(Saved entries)
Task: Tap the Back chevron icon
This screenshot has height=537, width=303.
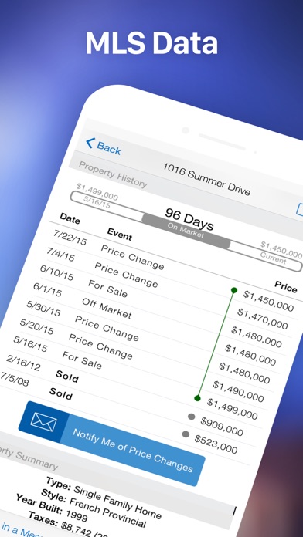Action: (90, 144)
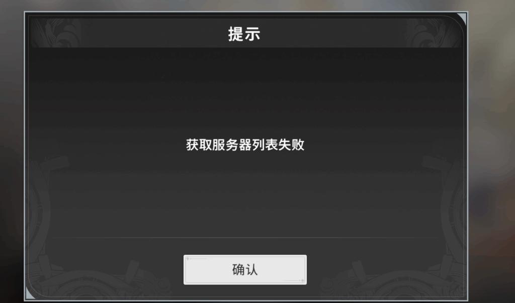Click the 提示 dialog title text
This screenshot has width=515, height=303.
click(x=244, y=34)
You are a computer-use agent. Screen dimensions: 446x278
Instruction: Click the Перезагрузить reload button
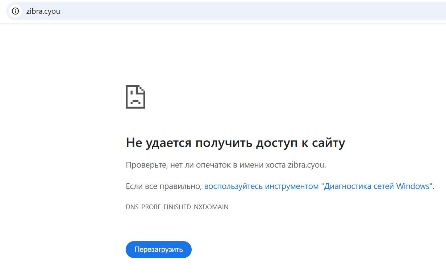[159, 249]
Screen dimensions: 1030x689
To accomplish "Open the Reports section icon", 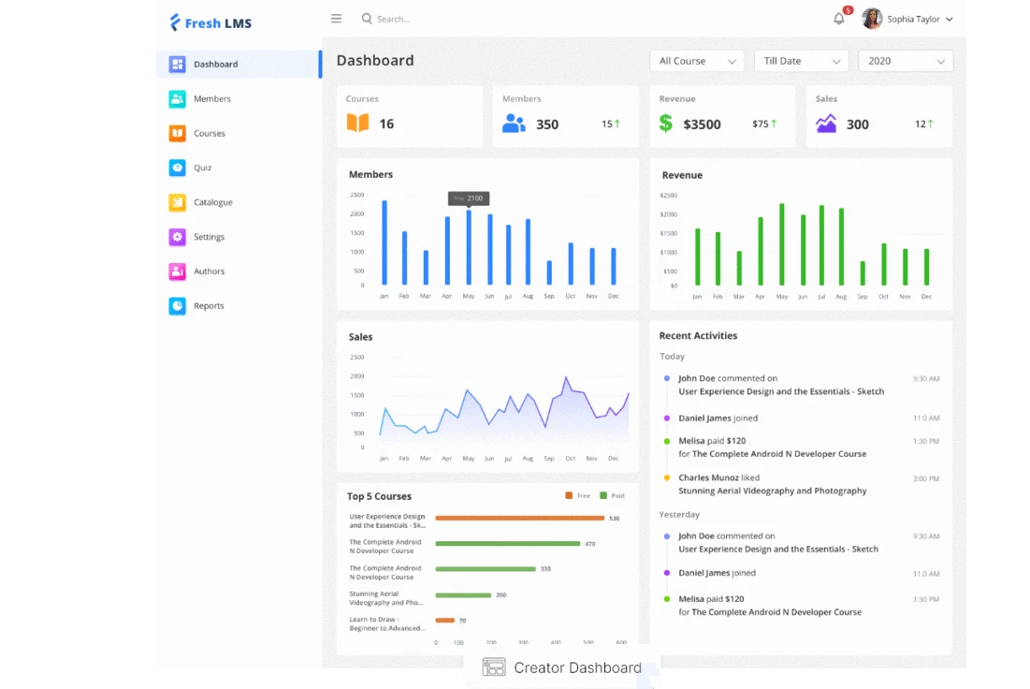I will click(x=176, y=305).
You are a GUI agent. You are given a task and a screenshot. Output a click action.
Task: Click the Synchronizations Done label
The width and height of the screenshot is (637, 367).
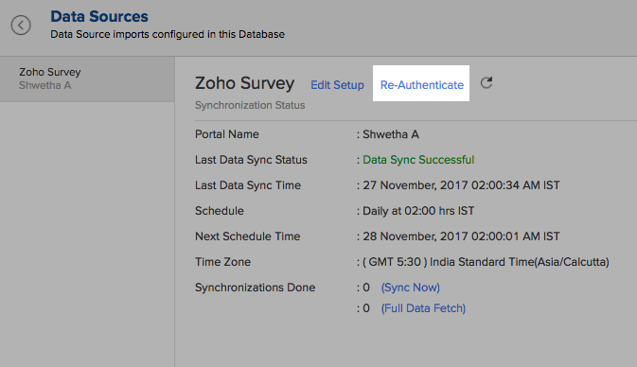tap(256, 288)
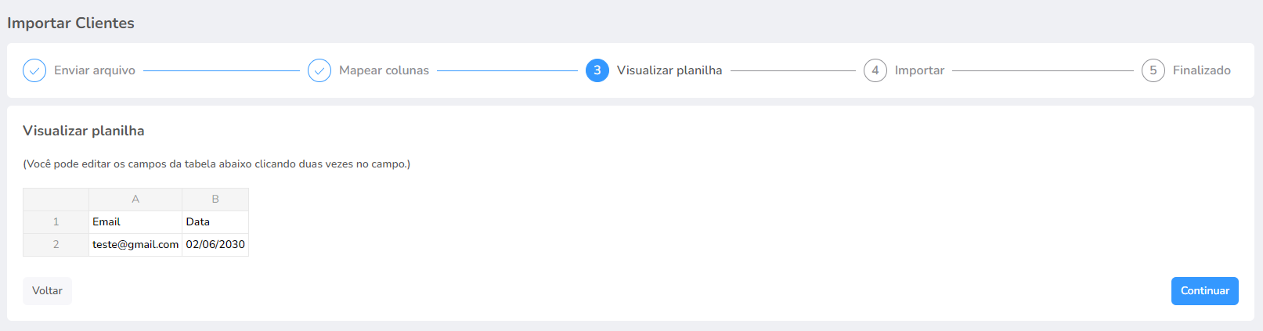The width and height of the screenshot is (1263, 331).
Task: Select the step 3 circle icon
Action: click(597, 70)
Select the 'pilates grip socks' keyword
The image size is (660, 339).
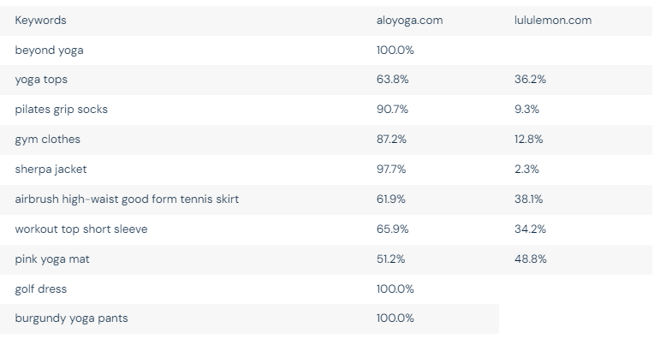click(61, 110)
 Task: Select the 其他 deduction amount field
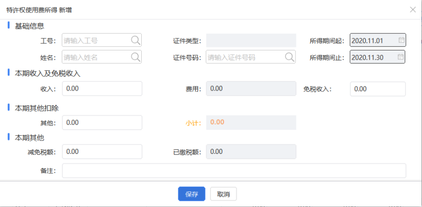pyautogui.click(x=102, y=122)
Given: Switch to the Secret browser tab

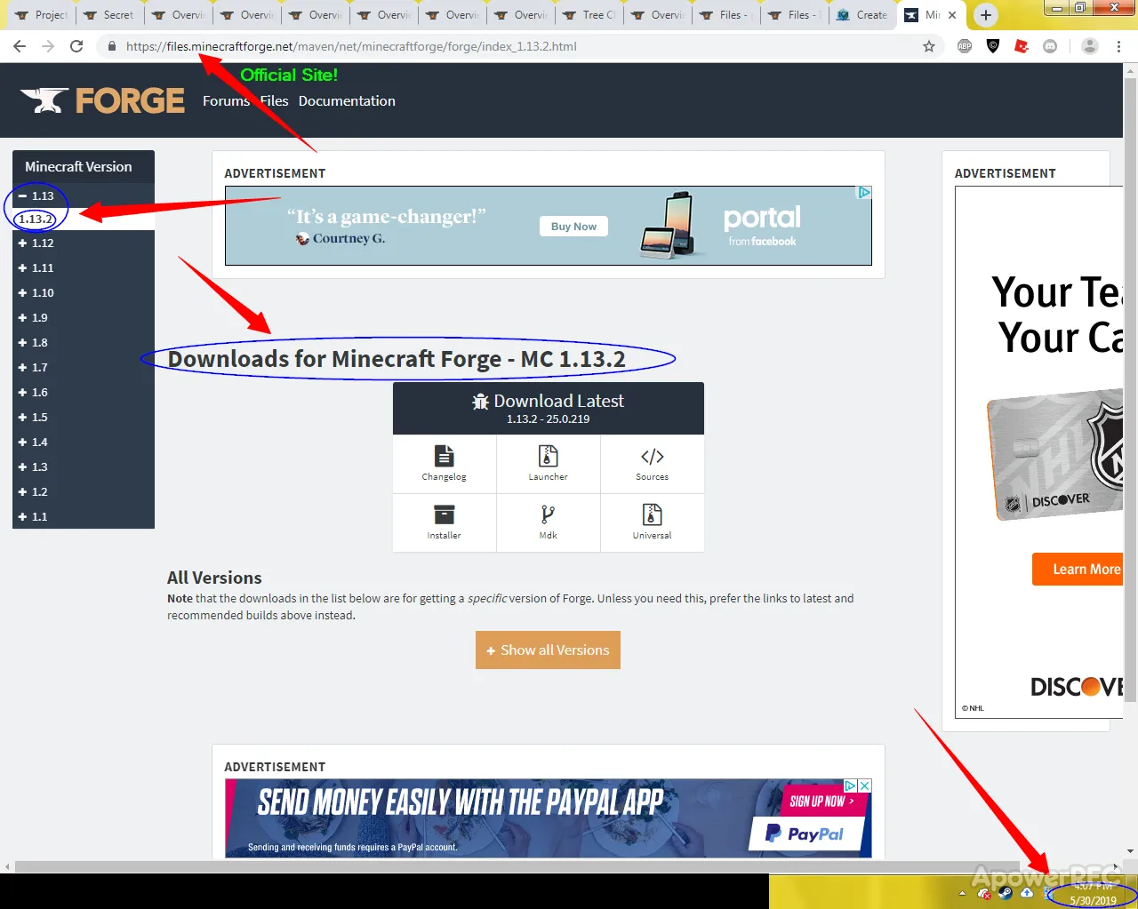Looking at the screenshot, I should [x=109, y=15].
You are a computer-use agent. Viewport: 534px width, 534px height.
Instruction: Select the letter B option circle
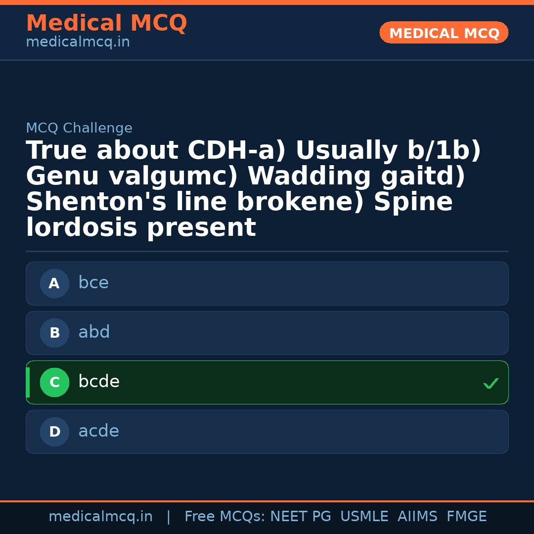54,333
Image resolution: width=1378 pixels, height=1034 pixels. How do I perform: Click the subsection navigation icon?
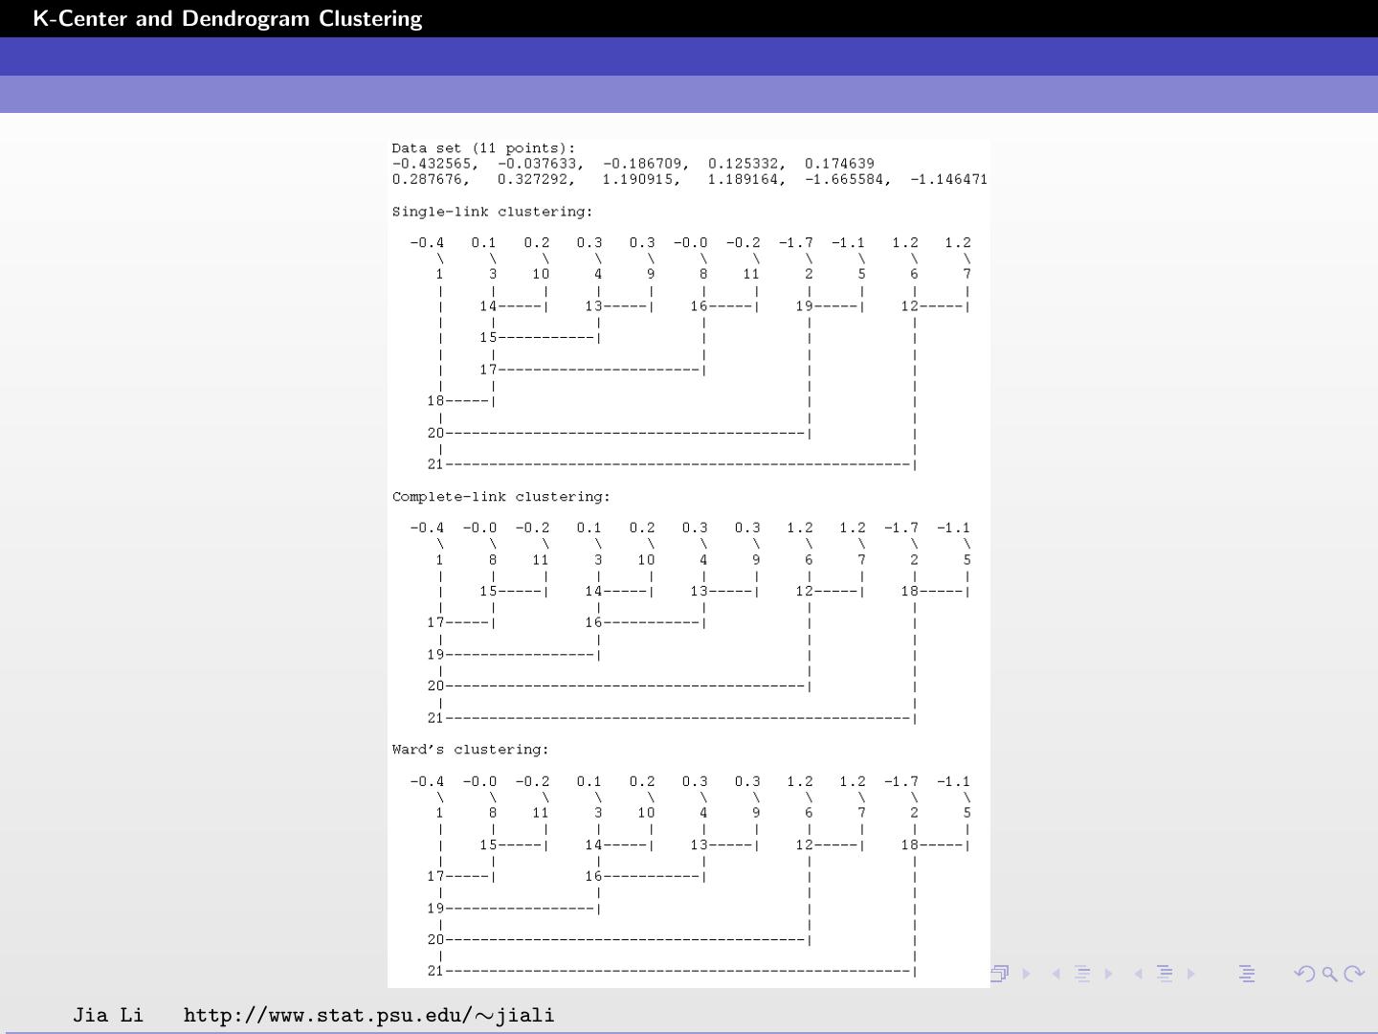coord(1082,974)
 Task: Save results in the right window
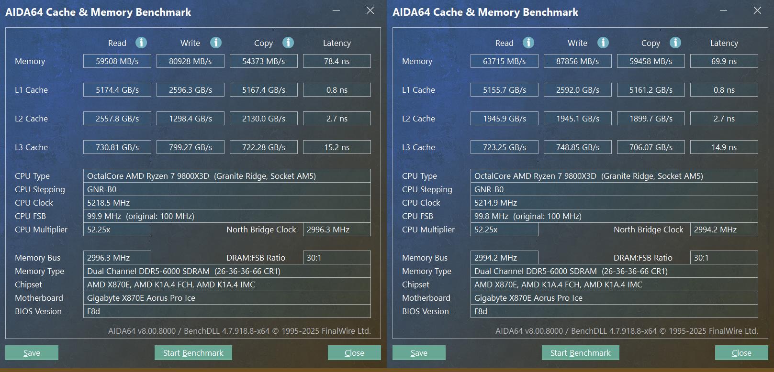[419, 353]
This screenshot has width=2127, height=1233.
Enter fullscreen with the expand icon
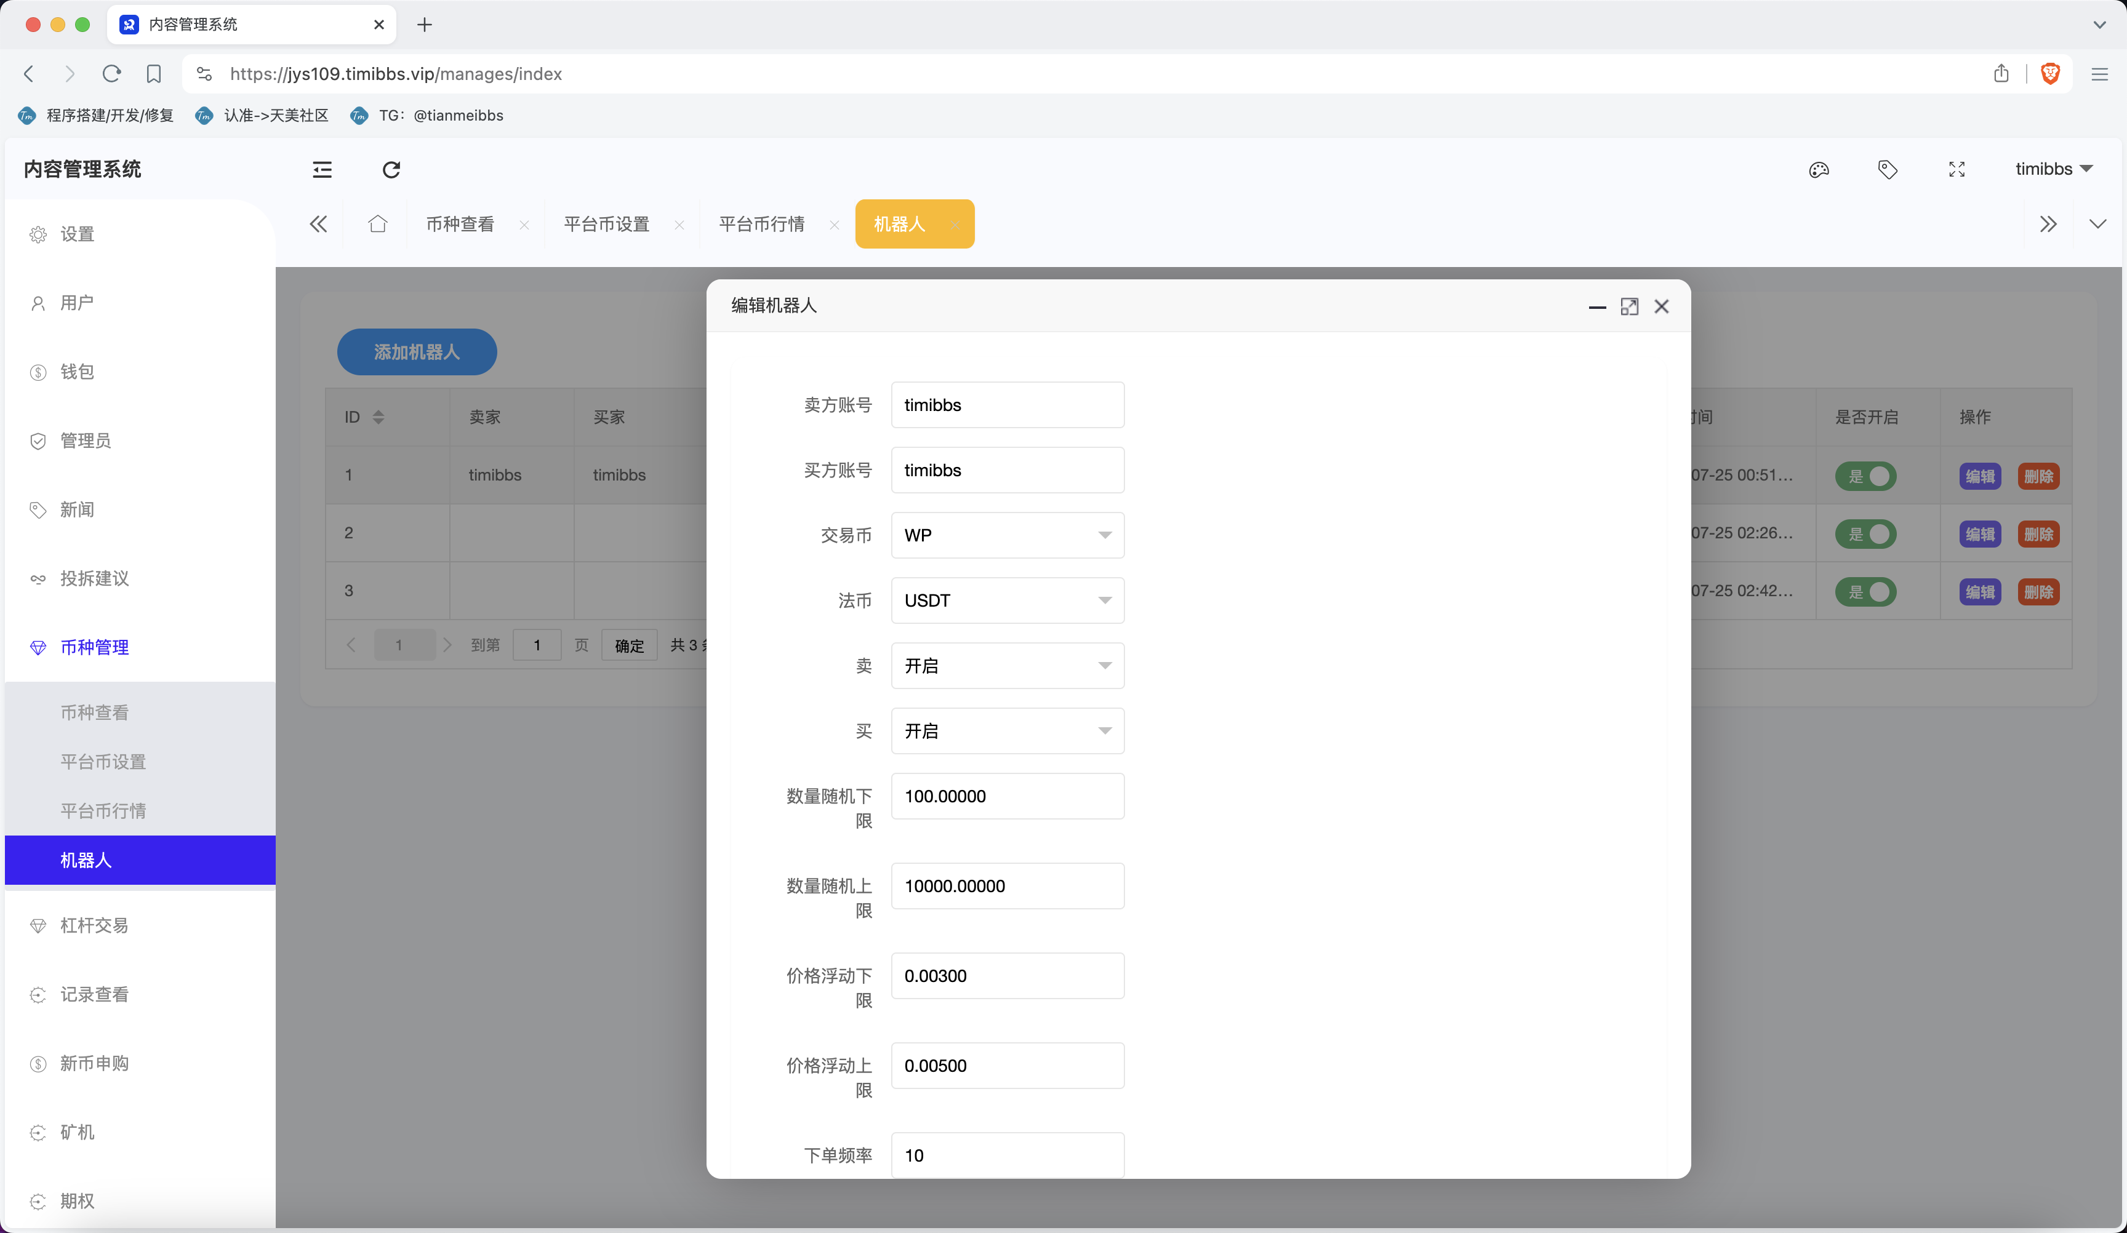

- **Goal of the exercise**: Copy the stretch of the listing from the line containing "Given: Switch to the Secret browser tab" through the end, keeping both ends and leaving the pictures out.

- **Reply to the task**:
Given: Switch to the Secret browser tab

Looking at the screenshot, I should [x=109, y=15].
You are a computer-use agent. Viewport: 534px width, 534px height.
Instruction: Select the letter B option circle
54,333
Image resolution: width=1378 pixels, height=1034 pixels. How do I perform: Click the subsection navigation icon?
coord(1082,974)
 Task: Save results in the right window
[419, 353]
This screenshot has width=2127, height=1233.
Enter fullscreen with the expand icon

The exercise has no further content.